James Jr. and the Monroes filed a
motion for new trial, but the record contains no indication that the court held
an evidentiary hearing on the motion.
Additionally, James Jr. and the Monroes did not support the motion with
affidavits or other evidence. The record
also contains no evidence that James Jr. believed he was executing his
affidavit of relinquishment on the express condition that the court appoint the
Monroes
as managing conservators of J.A.M.J.
We follow those authorities that hold
that a designation of a managing conservator in a relinquishment affidavit does
not, standing alone, conclusively establish a lack of voluntariness where the
parent is informed that he has “no further say concerning the child.” See
D.R.L.M., 84 S.W.3d at 297–99; V.R.W., 41 S.W.3d at 193. We hold that James Jr.
and the Monroes have not conclusively established that James Jr. involuntarily
executed his affidavit of relinquishment of parental rights so as to overcome
the trial court’s finding. See D.R.L.M., 84 S.W.3d at 297–99
(holding evidence was sufficient to support presumed finding that affidavit of
relinquishment was voluntary); V.R.W., 41 S.W.3d at 193 (same); In re Bruno, 974 S.W.2d 401, 405–06 (Tex. App.—San
Antonio 1998, no pet.) (same). We therefore conclude the evidence is legally
sufficient to support the trial court’s presumed finding that James Jr.

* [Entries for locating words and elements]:
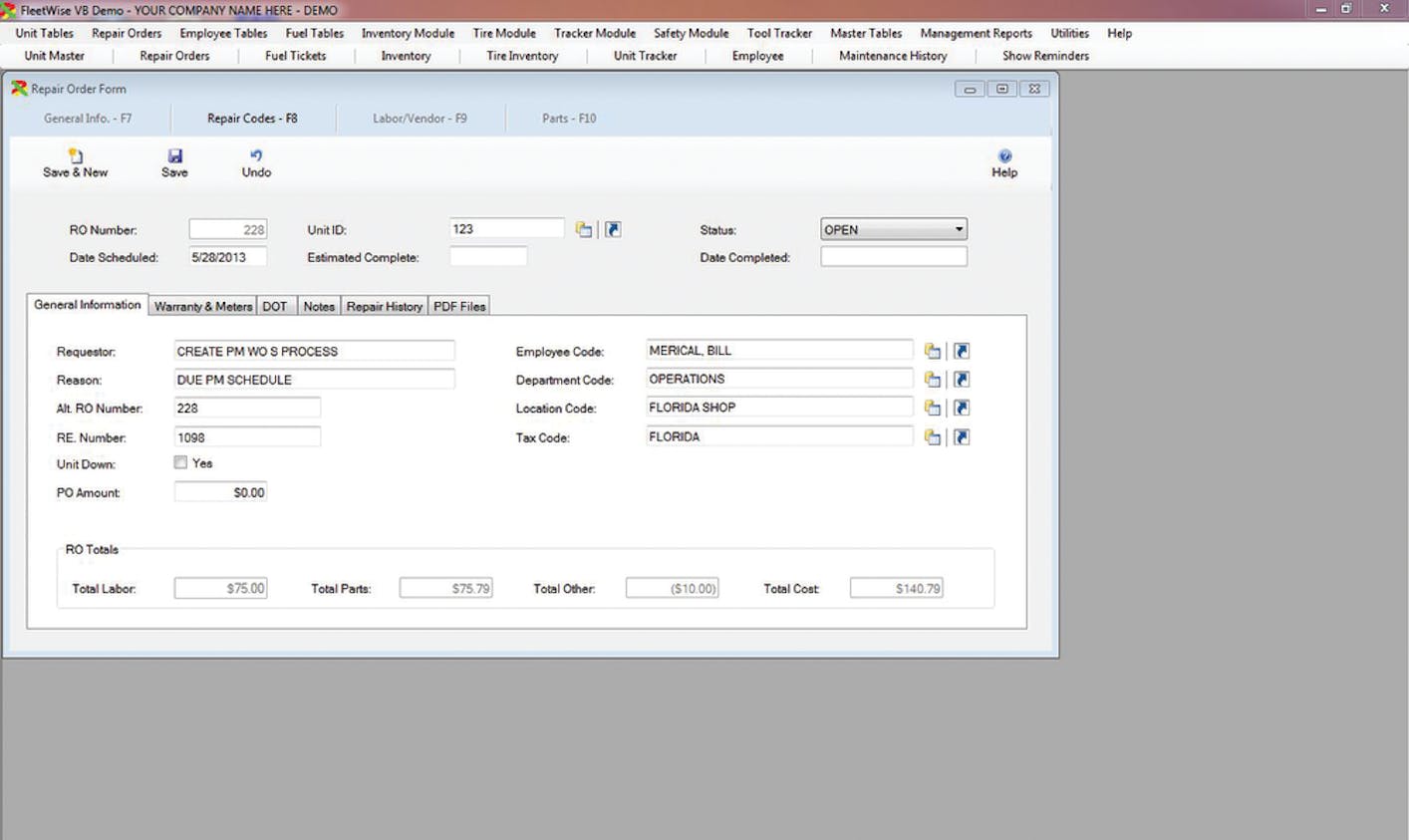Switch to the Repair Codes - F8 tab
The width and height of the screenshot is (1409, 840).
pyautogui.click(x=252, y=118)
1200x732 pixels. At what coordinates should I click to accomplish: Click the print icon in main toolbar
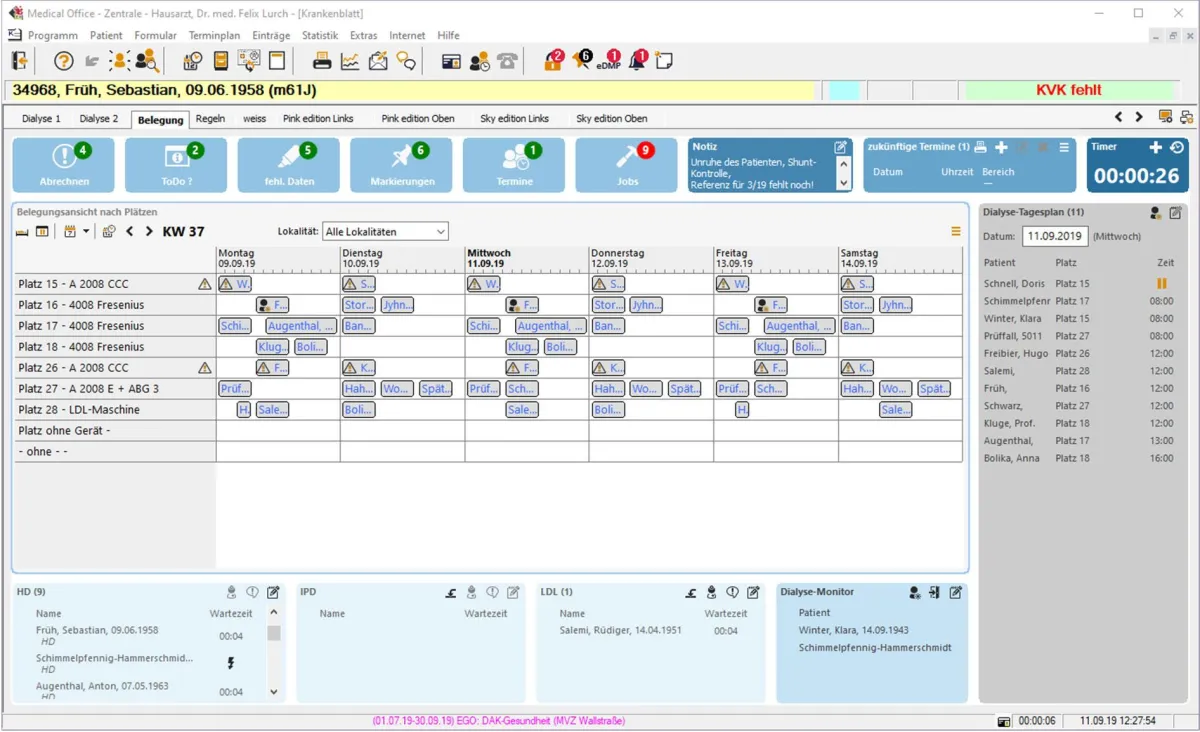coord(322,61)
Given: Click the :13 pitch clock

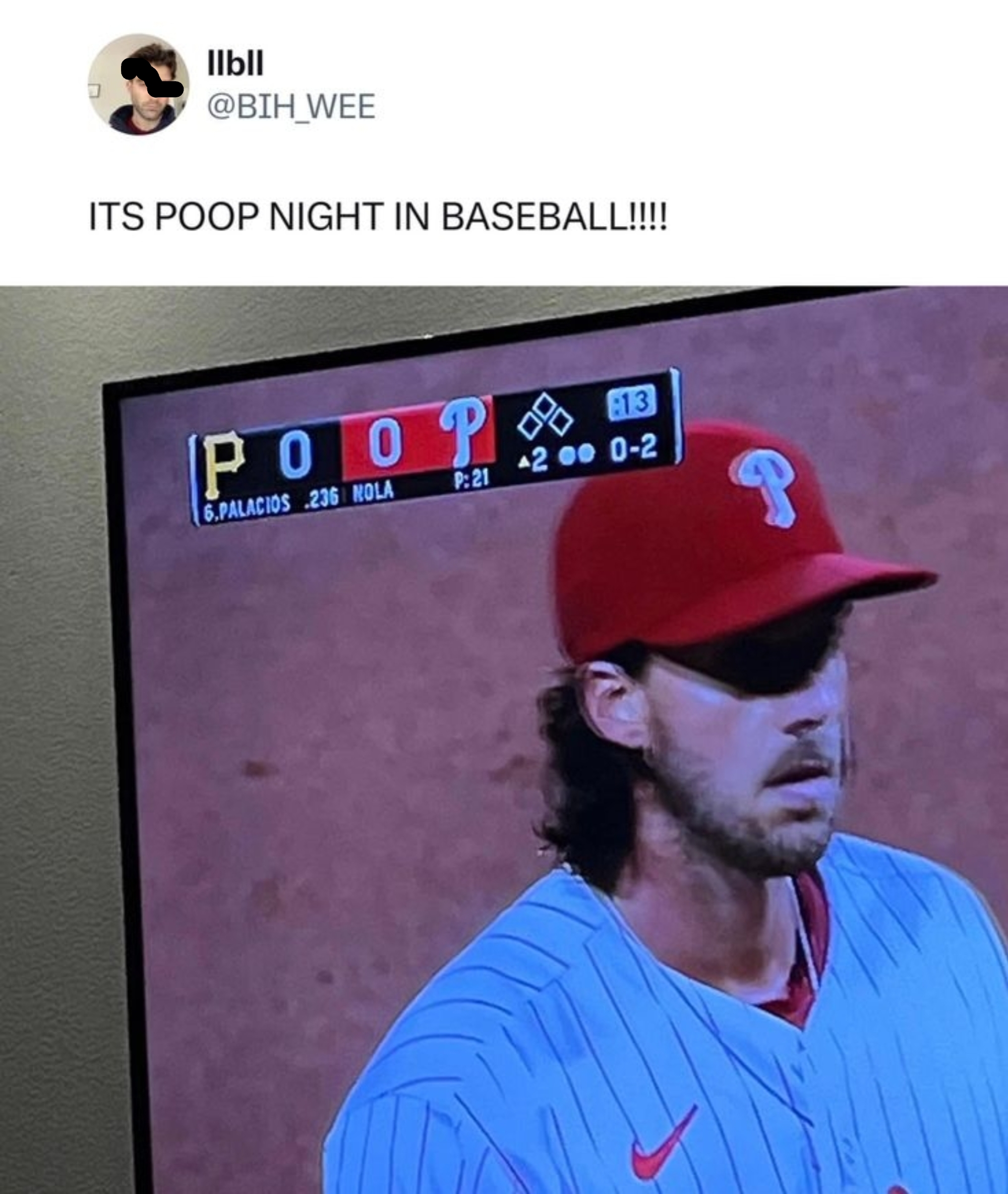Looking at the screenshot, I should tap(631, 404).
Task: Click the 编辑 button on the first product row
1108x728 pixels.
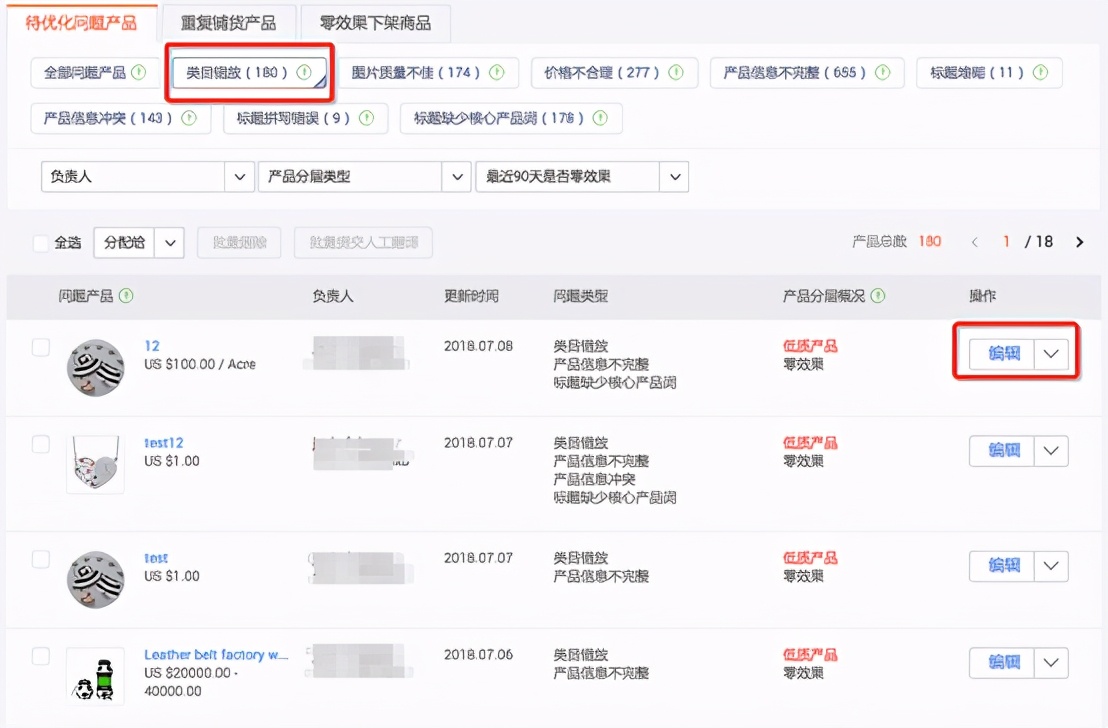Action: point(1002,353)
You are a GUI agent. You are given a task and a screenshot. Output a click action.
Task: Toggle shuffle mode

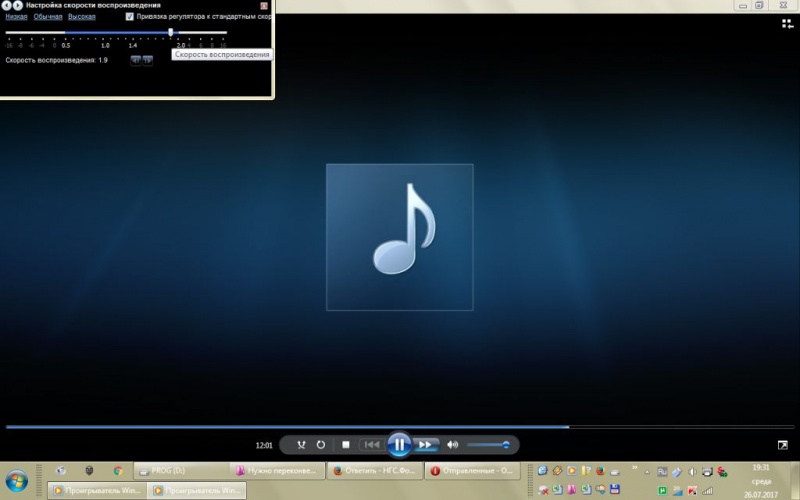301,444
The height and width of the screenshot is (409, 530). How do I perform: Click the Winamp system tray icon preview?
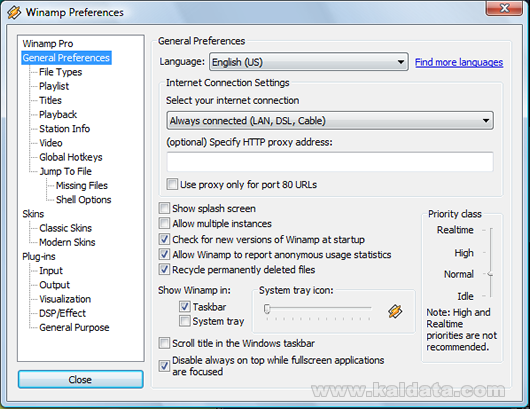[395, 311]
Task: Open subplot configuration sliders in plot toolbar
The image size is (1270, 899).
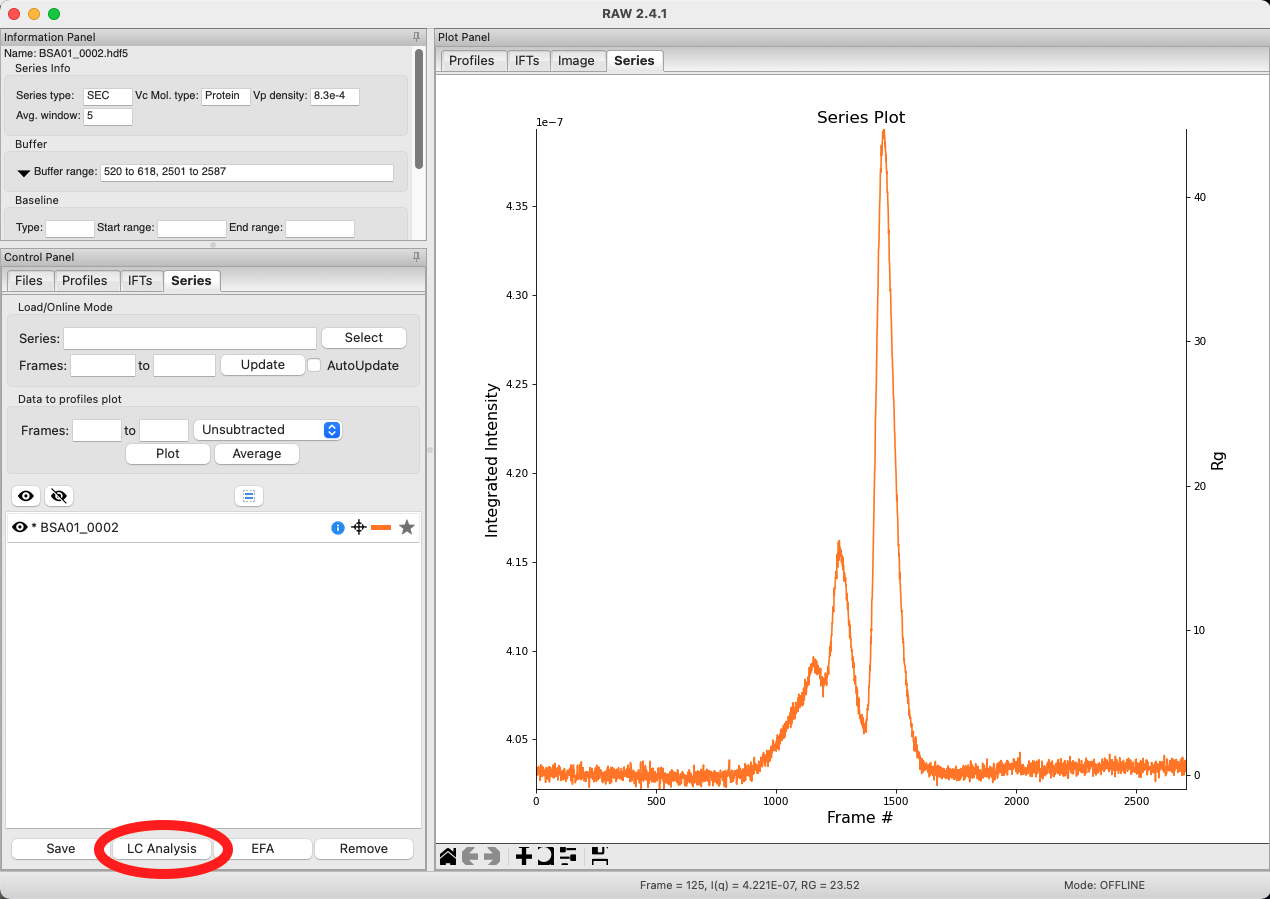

* [Given request 1]:
Using the opinion, decide whether each statement agrees with it: (a) the court held an evidentiary hearing on the motion for new trial; (b) James Jr. and the Monroes backed the motion with affidavits or other evidence; (c) the court finds the evidence legally sufficient to support the trial court's presumed finding. Answer yes or no for each and quote the words of the opinion that decide it.
* [Given request 2]:
Repeat a section of the opinion word for word, starting at the words that have "and the Monroes have" and ending after "finding that James Jr.".
* [Given request 3]:
Carry the opinion forward from the point where it stops.

* [Answer 1]:
(a) No: "the record contains no indication that the court held an evidentiary hearing on the motion."
(b) No: "James Jr. and the Monroes did not support the motion with affidavits or other evidence."
(c) Yes: "We therefore conclude the evidence is legally sufficient to support the trial court’s presumed finding"

* [Answer 2]:
and the Monroes have not conclusively established that James Jr. involuntarily
executed his affidavit of relinquishment of parental rights so as to overcome
the trial court’s finding. See D.R.L.M., 84 S.W.3d at 297–99
(holding evidence was sufficient to support presumed finding that affidavit of
relinquishment was voluntary); V.R.W., 41 S.W.3d at 193 (same); In re Bruno, 974 S.W.2d 401, 405–06 (Tex. App.—San
Antonio 1998, no pet.) (same). We therefore conclude the evidence is legally
sufficient to support the trial court’s presumed finding that James Jr.

* [Answer 3]:
voluntarily executed his affidavit of relinquishment of parental rights.
Managing Conservator
In their second issue, James Jr. and
the Monroes contend that the trial court abused its discretion in denying
conservatorship rights to the Monroes. Specifically, James Jr. and the Monroes
contend that the evidence is legally and factually insufficient to support a
finding that granting managing conservatorship rights to the Monroes would not be in the best interest of
J.A.M.J. In the trial court’s findings
of fact, the court states that the appointment of AIM as sole managing
conservator is in the best interest of J.A.M.J. In making this finding, the trial court
necessarily determined that appointment of the Monroes as managing conservators was not in
the best interest of J.A.M.J. See Tex.
Fam. Code Ann.
§ 153.374(b) (“The person or agency designated to serve as managing conservator
shall be appointed managing conservator unless the court finds that the
appointment would not be in the best interest of the child.”); D.R.L.M., 84 S.W.3d at 297. According to Texas Rule of Civil Procedure
299, we presume the trial court found that appointment of the Monroes
as managing conservators was not in the best interest of J.A.M.J. See
Tex. R. Civ. P. 299 (omitted
elements are presumed in support of judgment).
Family Code section 161.001 authorizes a trial
court to terminate a parent-child relationship if the court finds by clear and
convincing evidence that the parent has executed an unrevoked affidavit of
relinquishment of parental rights and that termination is in the best interest
of the child. Tex. Fam. Code Ann.
§ 161.001(1)(K), (2).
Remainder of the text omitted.